Henry Mancini composed possibly my all-time favourite TV theme – Peter Gunn (although I much prefer Duane Eddy’s version). He then went on to write “Moon River” for Breakfast at Tiffany’s, “Lara’s Theme” for Doctor Zhivago, the score for the Pink Panther movies, the “Baby Elephant Walk”for Hatari, as well as – and we’ll just have to forgive him for this (after all, it is Christmas) – “Love Story” (which I will not link to, as that would be an insult).
I’ll end by bidding a fond farewell to Blake Edwards, the director of thePink Panther movies, who died last week..
In case you haven't picked up on them, John Barry released two pretty good CDs a few years ago of his other, non-film, music: The Beyondness of Things and Eternal Echoes.
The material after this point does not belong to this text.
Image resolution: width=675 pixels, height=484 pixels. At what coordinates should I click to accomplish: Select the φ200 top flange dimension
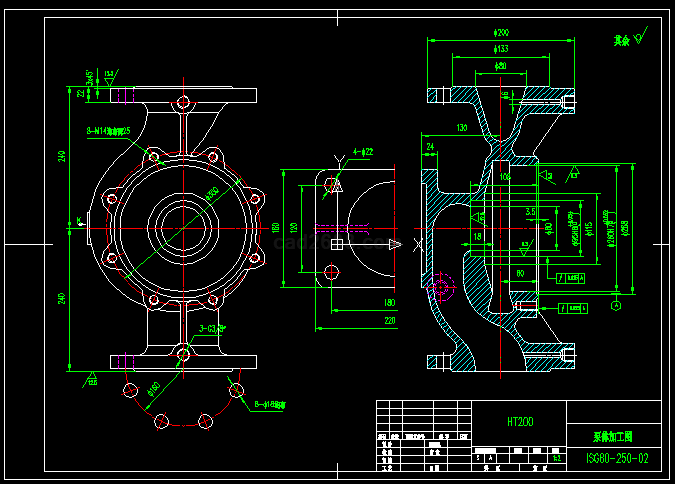coord(500,34)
They are a bit patchy but with a lot of the pieces you can have fun composing film images in your head as you listen, in a reverse of his film compositional process.
ReplyDeleteIn any sensibly run country, he would be Sir John Barry, in the same way that if Jeff Beck had been French he would have been Legion d'Honneur d'Or years ago.
Thursday, December 30, 2010 - 08:04 PM
There was a TV programme about John Barry a while back, which featured some of his new music - and it sounded pretty good. Agreed absolutely about the knighthood. The only problem is, you can never tell whether someone's turned down a gong or not - one of my musical heroes, Vaughan Williams certainly did. I wonder if someone has compiles a list of cultural figures who've done so - and why. I seem to remember Benjamin Zephaniah turning down something or other - but I guess he's holding out for the hereditary peerage he so richly deserves.